A simple toolkit for managing local state against remote metadata.
Project description
mmmeta
Handle meta information and local state about files from remote (read-only) locations.
example usecase
It’s better explained by a concrete example:
Server scrapes documents and stores them with metadata
Client1 wants to download all files with document_type="contract"
Client2 wants to import all documents scraped not longer than 1 week ago into a database, but only the ones that are not imported yet
synopsis
To clarify the terms used in this manual:
files: actual files (like pdfs…)
metadata files: json files that contain metadata for actual files
metadata db: sqlite database containing metadata for all files from the remote
remote: the “source of truth” where files, metadata files and metadata db are stored. A remote can still be a local folder on the same machine…
client: A client that has read-only access to the remote
state db: sqlite database, stored only on the client, containing local state for files
store: A simple implementation of a key-value store for additional information
metadir: a directory named _mmmeta that is synced between remote and client and contains metadata db, store, and (on the client) state db
how does this scenario work?
Server 1. Stores a metadata json file for each file 2. Generates (and updates) a metadir
Client1 1. Syncs remote metadir 2. Merge remote metadata db with local state db 3. Query state db for given criteria 4. For each result download the actual file from the remote
Client2 1. Syncs remote metadir 2. Merge remote metadata db with local state db 3. Query the state db for remote metadata retrieved_at=<date> and local state imported=False
mmmeta automates almost ;) all of this:
implementation of this scenario with mmmeta
Server
scrapes document and stores them with metadata
a) Server stores files locally
If the files (and their metadata) are stored locally, metadata generation is as easy as looping through all of the json files and generate the database out of it. This can be done via command line inside the directory of the metadata files:
mmmeta generate
This will loop through all json files create a sqlite database in ./_mmmeta/meta.db
For other path locations, see initialization
When new metadata files are added, simply re-run this command. It will just update the meta db without deleting existing entries, which means the old metadata files don’t need to stay on the server (see next situation).
b) Server downloads files locally but then pushes into a cloud
Here we don’t have all the files locally, only a subset (the new downloaded ones).
First, synchronize cloud metadir to local (aka the server).
Then update metadata as described above:
mmmeta generate
Last, synchronize the updated metadir back to the cloud.
c) Server directly pushes files to cloud
Here, we don’t have any file and its metadata locally (on the server). Updating the meta db happens within the python code of the application:
First, synchronize cloud metadir to local (aka the server).
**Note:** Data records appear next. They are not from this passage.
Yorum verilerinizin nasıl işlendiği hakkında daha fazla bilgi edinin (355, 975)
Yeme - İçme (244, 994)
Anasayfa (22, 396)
Then, run your application…
from mmmeta import mmmeta
m = mmmeta("./path/to/metadir")
for data in scraper:
m.files.insert(**data)
# or upsert, if you want:
m.files.upsert(**data, [keys]) # e.g. "content_hash"
This will update the meta db in the metadir
Last, synchronize the updated metadir back to the cloud.
Client1
wants to download all files with document_type="contract"
First, synchronize remote metadir to local.
Then,
from mmmeta import mmmeta
m = mmmeta("./path/to/metadir")
for file in m.files(document_type="contract"):
download(file.public.url)
def download(url):
# implement download based on remote storage
# url will be, based on storage, something like:
# - file:///path/to/file.pdf (remote is local filesystem)
# - s3://bucket/path/to/file.pdf (remote is aws cloud storage)
# - https://remote.com/path/to/file.pdf
# ...
See config on how to generate public urls or uris
The
Client2
wants to import all documents scraped not longer than 1 week ago into a database, but only the ones that are not imported yet
Therefore the client uses a local state db in the mmmeta.
First, synchronize remote metadata db to local
Then, update meta to local state: via command-line:
MMMETA=./path/to/metadir mmmeta update
or programmatically:
from mmmeta import mmmeta
m = mmmeta("./path/to/metadir/")
m.update()
After that, remote metadata and local state are merged and easy usable like this:
for file in m.files.find(retrieved_at=<date>, imported=False):
process_import(file)
file["imported"] = True
file.save()
The files object on a metadir is a wrapper to a dataset table with all its functionallity, instead that it yields File objects that you can use to alter the state of the files in the database as described in the example above.
Initialization
On the client:
When mmmeta is initialized with a path, the directory path/_mmmeta will be the metadir
path can be set via env var:
MMMETA=./path/ mmmeta update
or in scripts:
from mmmeta import mmmeta
m = mmmeta("./path/")
On the remote:
Same as client, but for the metadata files either recursively inside path unless other specified via env var MMMETA_FILES_ROOT
This means, on the remote the metadata files and the metadir don’t need to be in the same path location.
Or, speaking of clouds: metadir and actual files can exist in different buckets.
Synchronization
This package is totally agnostic about the remote storage backend (could be a local filesystem location or cloud storage) and doesn’t handle any of the local <-> remote synchronization.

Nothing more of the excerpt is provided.